When Prohibition in the United States began in 1920, most wineries in the country were forced out of operation. However, Beaulieu obtained a contract to supply sacramental wine to churches nationwide. The demand for such wine increased dramatically during the years of Prohibition and the winery repeatedly expanded. By the Repeal of Prohibition in 1933, production had grown to over 1 e6USgal per year.

Following Repeal, Beaulieu hired Andre Tchelistcheff from France as winemaker and the quality of its wines increased significantly. Tchelistcheff provided significant contributions to the techniques of cold fermentation, vineyard frost protection, malolactic fermentation, and the development of winemaking regions in Carneros, California, Oregon and Washington. He also became a mentor to other important winemakers such as Mike Grgich, whose Chateau Montelena Chardonnay won the Judgment of Paris, Joe Heitz of Heitz Wine Cellars, and Robert Mondavi. By the 1940s, Beaulieu wines were served at all major White House functions.

In the mid-1940s, Beaulieu was owned by Marquis de Pins, whose wife was a member of the French wine-making de Latour family. This was noted in Life Magazine in an article on the debut ball at which their daughter was a debutante.

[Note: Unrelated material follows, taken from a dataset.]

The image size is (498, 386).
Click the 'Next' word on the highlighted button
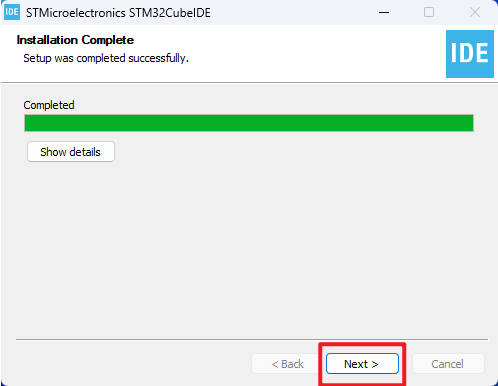tap(356, 364)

In the 1950s and 1960s Beaulieu was considered one of the "big four" Napa Valley producers, along with Inglenook, also in Rutherford, Charles Krug, and Louis Martini.

In the Ottawa Wine Tasting of 1981, the 1970 vintage of Beaulieu Vineyard George de Latour Private Reserve Cabernet Sauvignon received second place.

The winery was purchased by international conglomerate Heublein Inc., in 1969. Heublein was later acquired by RJR Nabisco, then sold to Grand Metropolitan in 1987. Grand Metropolitan became Diageo plc in 1997 through a merger with Guinness, and is now the largest multinational beer, wine and spirits company in the world. In 2016 Diageo sold Beaulieu Vineyard to Treasury Wine Estates.